Protecting your computers has never been more important. Here are ten ways to ensure your digital devices are in the best of health
The amount of data that the Internet contains is growing at an astronomical pace. A single computer doesn’t hold it all, of course; this much data must be distributed across countless computers all over the world. Even so, with an Internet connection, you can navigate to any file on the Internet as easily as you find a file on your own hard drive. This amazing capability comes from the Domain Name System or DNS. DNS is the tool that your browser uses to quickly find a file that might be stored in a computer anywhere on earth.
“DNS is becoming a more common target of network attacks,” explains Ali Sleiman, Technical Director Middle East & Africa at infloblox. “As one of the oldest and most relied-on protocols of the modern Internet, DNS is the cornerstone of almost all other services and protocols. This makes DNS an appealing target to attackers. Because it is one of the most relied-on protocols, stopping attacks can’t be as simple as adding a firewall rule.” He suggests 10 simple steps to improving DNS security.
Use Dedicated DNS Appliances
If you host your own DNS servers, make sure to use the right hardware. you should employ a dedicated DNS hardware appliance or non-open-source DNS software.
Keep DNS Server Software Up-to-Date
As with any other computer application, service, or protocol, new DNS vulnerabilities continuously crop up. Attackers dedicate a lot of time to discovering these weaknesses and figuring out how to exploit them. That’s why keeping your DNS server software updated with the current software versions and security updates is a job that you can never permanently cross off your to-do list. Whether you find a dedicated appliance that applies updates for you or has to apply updates manually, you simply must stay on top of it.
Have an Onsite DNS Backup
Even if you outsource your DNS to a managed DSN service provider, you should host your own dedicated backup DNS server. Neither Internet service providers nor managed DNS service providers are impervious to attack. In 2016, DNS service provider DYN and Internet service provider Deutsche Telekom were both victims of massive DDoS attacks that caused widespread outages. A coordinated attack on your vendor isn’t the only reason to have a backup. More commonly, hardware or network failures can cause slow DNS performance or an outage.
Avoid Single Points of Failure
A single point of failure is a part of your network that, if it stops working, shuts down the entire process. Eliminating single points of failure throughout any system or network is a basic principle of secure, resilient design. One important way to avoid single points of failure is to have multiple Internet links from different ISPs pointing to your websites. By introducing different ISPs, you increase the authoritative DNS servers that cache your links and reduce the risk of cache poisoning diverting your visitors.
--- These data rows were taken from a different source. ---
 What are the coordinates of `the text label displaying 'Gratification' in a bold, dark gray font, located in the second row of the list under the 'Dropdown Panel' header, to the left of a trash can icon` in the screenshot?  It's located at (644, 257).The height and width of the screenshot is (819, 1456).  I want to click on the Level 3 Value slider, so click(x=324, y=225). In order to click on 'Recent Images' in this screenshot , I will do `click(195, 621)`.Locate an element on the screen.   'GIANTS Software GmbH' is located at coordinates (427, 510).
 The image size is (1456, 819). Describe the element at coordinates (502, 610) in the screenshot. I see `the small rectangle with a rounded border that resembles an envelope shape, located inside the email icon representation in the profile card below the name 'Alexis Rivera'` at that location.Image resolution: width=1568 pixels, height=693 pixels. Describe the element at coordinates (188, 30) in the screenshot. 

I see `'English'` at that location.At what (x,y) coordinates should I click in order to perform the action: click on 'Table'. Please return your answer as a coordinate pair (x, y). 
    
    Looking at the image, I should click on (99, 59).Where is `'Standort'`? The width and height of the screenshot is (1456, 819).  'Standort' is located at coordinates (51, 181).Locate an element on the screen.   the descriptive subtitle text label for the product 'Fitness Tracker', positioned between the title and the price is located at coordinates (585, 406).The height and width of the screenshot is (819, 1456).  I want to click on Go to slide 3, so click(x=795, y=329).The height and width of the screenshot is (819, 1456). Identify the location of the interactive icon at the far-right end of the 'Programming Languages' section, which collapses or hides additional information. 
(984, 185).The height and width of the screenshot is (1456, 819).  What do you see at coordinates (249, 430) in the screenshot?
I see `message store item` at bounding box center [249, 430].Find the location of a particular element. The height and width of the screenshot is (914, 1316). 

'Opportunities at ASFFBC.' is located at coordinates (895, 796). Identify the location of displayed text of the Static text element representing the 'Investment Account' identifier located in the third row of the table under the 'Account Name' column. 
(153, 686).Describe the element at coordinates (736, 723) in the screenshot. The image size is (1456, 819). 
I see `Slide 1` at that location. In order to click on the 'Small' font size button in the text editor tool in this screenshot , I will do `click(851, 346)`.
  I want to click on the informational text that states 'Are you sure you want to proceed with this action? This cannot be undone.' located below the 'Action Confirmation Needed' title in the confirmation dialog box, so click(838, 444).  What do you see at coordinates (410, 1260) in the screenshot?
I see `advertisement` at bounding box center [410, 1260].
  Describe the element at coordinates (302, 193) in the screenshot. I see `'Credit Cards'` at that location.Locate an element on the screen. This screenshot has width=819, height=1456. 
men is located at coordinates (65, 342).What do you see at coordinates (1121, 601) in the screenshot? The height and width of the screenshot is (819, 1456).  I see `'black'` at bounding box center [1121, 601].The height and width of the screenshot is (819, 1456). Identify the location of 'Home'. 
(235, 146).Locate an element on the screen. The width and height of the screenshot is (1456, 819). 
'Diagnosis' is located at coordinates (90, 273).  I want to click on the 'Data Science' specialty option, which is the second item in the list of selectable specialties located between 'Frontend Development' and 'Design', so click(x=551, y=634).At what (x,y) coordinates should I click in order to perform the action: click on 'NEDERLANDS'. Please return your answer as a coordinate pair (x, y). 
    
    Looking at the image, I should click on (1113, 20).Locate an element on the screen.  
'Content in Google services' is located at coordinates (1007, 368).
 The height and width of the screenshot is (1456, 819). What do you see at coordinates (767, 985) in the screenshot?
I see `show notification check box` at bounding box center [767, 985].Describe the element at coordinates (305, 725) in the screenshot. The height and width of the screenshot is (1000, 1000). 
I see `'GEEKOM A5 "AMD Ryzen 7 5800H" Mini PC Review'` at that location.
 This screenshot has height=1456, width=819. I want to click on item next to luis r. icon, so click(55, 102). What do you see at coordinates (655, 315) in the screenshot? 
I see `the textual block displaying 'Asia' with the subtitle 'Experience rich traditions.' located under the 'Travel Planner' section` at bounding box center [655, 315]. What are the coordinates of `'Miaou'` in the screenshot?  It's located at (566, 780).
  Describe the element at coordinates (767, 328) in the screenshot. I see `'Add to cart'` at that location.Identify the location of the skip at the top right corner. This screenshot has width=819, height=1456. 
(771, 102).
Run Authoritative DNS Servers inside DMZs
If attackers manage to compromise an authoritative DNS server, they can change the DNS data of any domain for which that server is authoritative. The effect can be devastating. These changes quickly replicate across the Internet and, in some cases, take days to fix. Stop these problems before they start by setting up your authoritative DNS servers inside a secure network demilitarized zone (DMZ). The DMZ allows the importing of DNS records only from a secure primary server that is also located in your DMZ.
Turn Off Recursion
As much as possible, you want to control who can ask your authoritative DNS server for information. You can restrict zone transfers to the specific IP addresses of your secondary DNS servers, for example, to prevent attackers from getting hostnames and IP addresses for your network. For another example, you can digitally sign your zone transfer records to prove their authenticity
Use Threat Intelligence
Threat intelligence is information about your network’s weakest points and the most likely attacks you are likely to receive. You can use this information to make decisions and set priorities about how to protect your company.
Use Response Policy Zones
A Response Policy Zone (RPZ) allows you to set policies for specific domains.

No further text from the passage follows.